- PAGE -
------------------------

DIVISION OF ADMINISTRATIVE HEARINGS


STATE OF FLORIDA, CRIMINAL ) JUSTICE STANDARDS AND TRAINING ) COMMISSION, )

)

Petitioner, )

)

vs. )

) CASE NO. 89-3816

ALVIN D. BRADLEY, )

)

Respondent. )

)


RECOMMENDED ORDER


Notice was provided and on September 26, 1989, a formal hearing was held in this case pursuant to Section 120.57(1), Florida Statutes. The location of the hearing was the Courthouse Annex Conference Room in the Columbia County, Florida Courthouse, at 35 Hernando Street, Lake City, Florida. Charles C. Adams was the Hearing Officer.


APPEARANCES


For Petitioner: Joseph S. White, Esquire

Department of Law Enforcement Post Office Box 1489 Tallahassee, Florida 32302


For Respondent: Stephen A. Smith, Esquire

Post Office Drawer 1792

Lake City, Florida 32056-1792 STATEMENT OF THE ISSUES

The issues in this case concern an administrative complaint brought by the Petitioner against Respondent, as amended, charging Respondent with a lack of good moral character based upon: (a) The reckless display of a firearm on December 28, 1986; (b) Driving under the influence on September 13, 1987 and

  1. Committing a battery against Jacklyn Yvonne Jones-Holland on September 13, 1987. As a consequence, Respondent is said to have failed to maintain the qualifications for licensure as announced in Section 943.13(7), Florida Statutes, which require good moral character and to have violated Sections 943.1395(5) and (6), Florida Statutes, and Rule 11B-27.0011(4)(b) and (c), Florida Administrative Code.

    PRELIMINARY STATEMENT


    Respondent had been charged, on June 9, 1989 by administrative complaint, with the battery of Gwendlyn Jones- Holland, whose actual name is Jacklyn Yvonne Jones-Holland. He sought a formal hearing to contest those allegations by an election of his rights. The file materials with the Division of Administrative Hearings shows that choice was made on June 14, 1989.


    Petitioner on September 11, 1989, moved to amend the administrative complaint. The new administrative complaint was dated September 21, 1989 and included allegations of the Holland incident as well as the improper display of a firearm and DUI allegations. Respondent did not oppose the idea of an amendment to the administrative complaint and that amendment was accepted at the commencement of the hearing on September 26, 1989.

------------------------

- THE TASK -
Return the passage of the recommended order word for word, beginning at the words that have "Lake City, Florida 32056-1792" and stopping after "Florida Administrative Code.". The records are separate material, unrelated to the recommended order.

- DATA ROWS -
------------------------

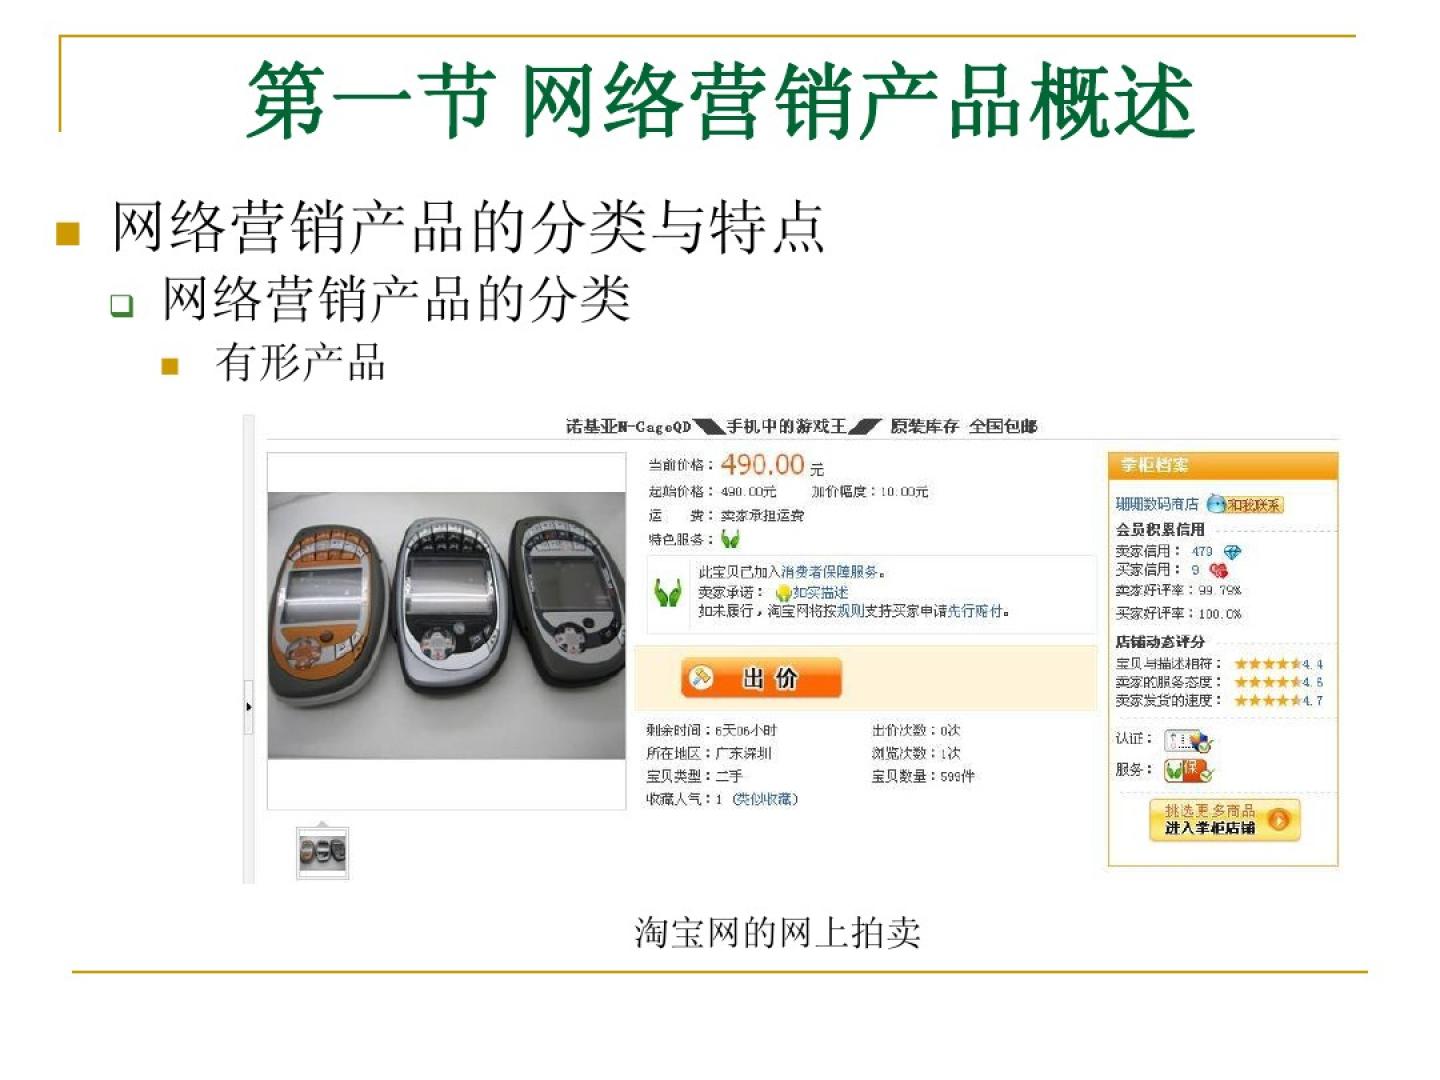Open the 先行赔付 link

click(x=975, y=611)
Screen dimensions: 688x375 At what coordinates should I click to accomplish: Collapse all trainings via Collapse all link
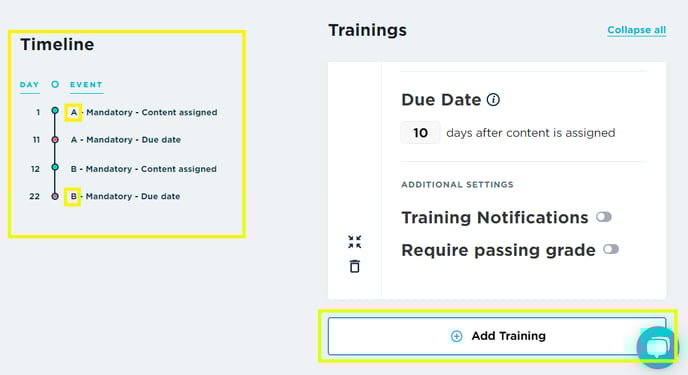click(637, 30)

------------------------

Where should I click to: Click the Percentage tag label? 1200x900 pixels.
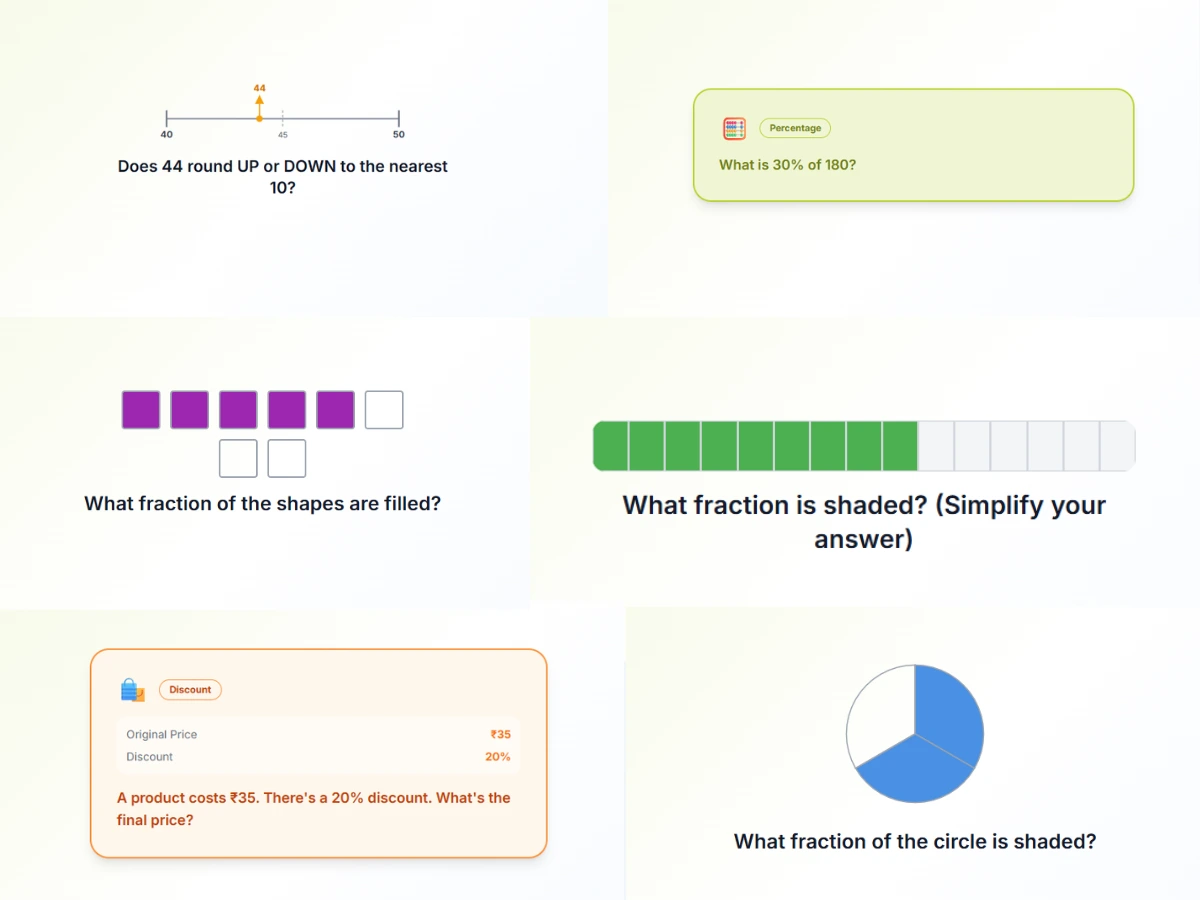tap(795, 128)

------------------------

- EXERCISE ANSWER -
Lake City, Florida 32056-1792 STATEMENT OF THE ISSUES

The issues in this case concern an administrative complaint brought by the Petitioner against Respondent, as amended, charging Respondent with a lack of good moral character based upon: (a) The reckless display of a firearm on December 28, 1986; (b) Driving under the influence on September 13, 1987 and

  1. Committing a battery against Jacklyn Yvonne Jones-Holland on September 13, 1987. As a consequence, Respondent is said to have failed to maintain the qualifications for licensure as announced in Section 943.13(7), Florida Statutes, which require good moral character and to have violated Sections 943.1395(5) and (6), Florida Statutes, and Rule 11B-27.0011(4)(b) and (c), Florida Administrative Code.